Tarefas a fazer:
**a)** No documento sobre indisponibilidade de bens, qual lei assegura ao Município de São Francisco do Sul a compensação financeira pela exploração de petróleo ou gás natural?
**b)** Dê sequência ao documento sobre indisponibilidade de bens, começando logo após a última frase.

Documento de origem:
_____

O pedido de indisponibilidade de bens encontra fundamento no artigo 37, parágrafo 4o da Constituição da República (na parte que trata da Administração Pública) e no artigo 16 da Lei n. 8.429/92, que dispõe sobre o sequestro de bens, havendo indícios de responsabilidade. Referido dispositivo legal disciplina o meio processual através do qual esta medida pode ser analisada, mencionando os artigos 822 e 825 do CPC, que tratam do processo cautelar.

Embora se possa depreender da leitura do dispositivo que tal medida tem cunho preparatório, a doutrina e a jurisprudência têm admitido a análise e deferimento de liminar de indisponibilidade de bens no próprio corpo da Ação Civil Pública.

Passa-se ao exame dos requisitos ensejadores da concessão da medida liminar pleiteada (fumus boni iuris e periculum in mora).

Relata a representante do Ministério Público que, por força da Lei n. 7.990/89, o Município de São Francisco do Sul recebe uma compensação financeira (royalties) decorrente da exploração de petróleo ou gás natural, cujos recursos, segundo a redação do artigo 24 do Decreto n. 01, de 07.02.91, deverão ser aplicados "exclusivamente em energia, pavimentação de rodovias, abastecimento e tratamento de água, irrigação, proteção ao meio ambiente e em saneamento básico".

_____

Conjunto de linhas:
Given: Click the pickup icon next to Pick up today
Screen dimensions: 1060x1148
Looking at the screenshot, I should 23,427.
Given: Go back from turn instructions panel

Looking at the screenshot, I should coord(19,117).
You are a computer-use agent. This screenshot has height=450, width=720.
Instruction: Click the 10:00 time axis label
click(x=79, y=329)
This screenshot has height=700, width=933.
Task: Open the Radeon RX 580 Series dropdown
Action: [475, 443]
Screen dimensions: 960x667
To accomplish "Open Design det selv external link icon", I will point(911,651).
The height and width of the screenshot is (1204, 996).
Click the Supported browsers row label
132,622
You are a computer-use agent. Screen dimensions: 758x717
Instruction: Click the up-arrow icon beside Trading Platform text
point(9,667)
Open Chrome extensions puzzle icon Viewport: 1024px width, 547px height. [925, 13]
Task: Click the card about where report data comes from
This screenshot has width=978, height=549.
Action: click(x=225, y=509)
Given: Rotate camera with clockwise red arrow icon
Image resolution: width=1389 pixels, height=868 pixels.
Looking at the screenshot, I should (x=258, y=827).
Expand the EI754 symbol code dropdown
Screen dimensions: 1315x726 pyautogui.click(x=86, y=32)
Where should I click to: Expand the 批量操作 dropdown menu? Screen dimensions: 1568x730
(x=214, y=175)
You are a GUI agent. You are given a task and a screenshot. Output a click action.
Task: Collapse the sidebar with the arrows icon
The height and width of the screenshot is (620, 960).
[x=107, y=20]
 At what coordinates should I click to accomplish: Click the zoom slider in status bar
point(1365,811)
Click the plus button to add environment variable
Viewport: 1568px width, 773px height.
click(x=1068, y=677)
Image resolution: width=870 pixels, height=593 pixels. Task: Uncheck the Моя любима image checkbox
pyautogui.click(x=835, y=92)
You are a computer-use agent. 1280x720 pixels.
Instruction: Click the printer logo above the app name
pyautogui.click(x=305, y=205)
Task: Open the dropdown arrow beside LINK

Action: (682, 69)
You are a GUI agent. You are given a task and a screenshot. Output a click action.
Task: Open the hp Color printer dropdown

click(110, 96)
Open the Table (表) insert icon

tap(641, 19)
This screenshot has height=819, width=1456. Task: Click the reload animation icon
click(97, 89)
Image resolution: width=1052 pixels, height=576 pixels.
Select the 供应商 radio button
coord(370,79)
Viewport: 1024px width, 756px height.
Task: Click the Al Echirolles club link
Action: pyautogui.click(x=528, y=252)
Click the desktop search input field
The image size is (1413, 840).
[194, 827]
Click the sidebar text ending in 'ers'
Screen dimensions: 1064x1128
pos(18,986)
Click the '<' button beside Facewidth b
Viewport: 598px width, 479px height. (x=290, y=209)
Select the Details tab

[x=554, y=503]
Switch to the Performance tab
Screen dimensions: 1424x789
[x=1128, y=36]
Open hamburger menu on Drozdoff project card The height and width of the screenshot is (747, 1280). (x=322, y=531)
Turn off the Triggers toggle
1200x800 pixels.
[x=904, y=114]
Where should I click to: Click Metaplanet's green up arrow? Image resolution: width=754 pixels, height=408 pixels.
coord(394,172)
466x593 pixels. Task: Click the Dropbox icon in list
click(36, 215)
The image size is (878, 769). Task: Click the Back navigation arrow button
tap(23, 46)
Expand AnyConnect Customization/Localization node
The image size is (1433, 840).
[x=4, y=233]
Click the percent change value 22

_____

Respostas em ordem:
**a)** A Lei n. 7.990/89.

**b)**
No entanto, apesar da vinculação da receita, nos anos de 2007 e 2008, quando os requeridos Odilon Ferreira de Oliveira e Julio Eloi da Silva eram, respectivamente, prefeito e secretário de finanças de São Francisco do Sul, o valor da compensação ambiental entrou no "bolo" das receitas do município, impedindo, assim, o controle da destinação exclusiva e permitindo o desvio da verba pública.

A perícia realizada a pedido do Ministério Público (f. 233-246) constatou que, nos dois anos, R$ 4.086.789,74 (quatro milhões, oitenta e seis mil, setecentos e oitenta e nove reais e setenta e quatro centavos) deixaram de ser aplicados nas ações públicas a que estavam vinculados, o que representa indício de dilapidação, desvio e malbaratamento de haveres públicos, condutas que configuram, em tese, atos de improbidade administrativa.

Com efeito, a destinação diversa de verba vinculada, mais que uma ilegalidade, constitui, em tese, ato de improbidade administrativa, assim definido na lei:
"Art. 11. Constitui ato de improbidade administrativa, que atenta contra os princípios da administração pública, qualquer ação ou omissão que viole os deveres de honestidade, imparcialidade, legalidade e lealdade às instituições e, notadamente:
I – praticar ato visando fim proibido em lei ou regulamento ou diverso daquele previsto na regra de competência.
(...)".

A indisponibilidade de bens visa, obviamente, à garantia do ressarcimento ao erário, uma vez constatado o prejuízo deste e o conseqüente enriquecimento ilícito do agente, diante do fundado temor de que os envolvidos venham a se desfazer de seus bens.

O doutrinador Fábio Medina Osório sustenta que a demonstração objetiva de propósitos do agente visando ao desvio ou à dilapidação de seus bens é desnecessária, pois aguardar que isso ocorra para só depois ajuizar pedido dessa natureza conduziria a uma "concreta perspectiva de impunidade e de esvaziamento do sentido rigoroso da legislação".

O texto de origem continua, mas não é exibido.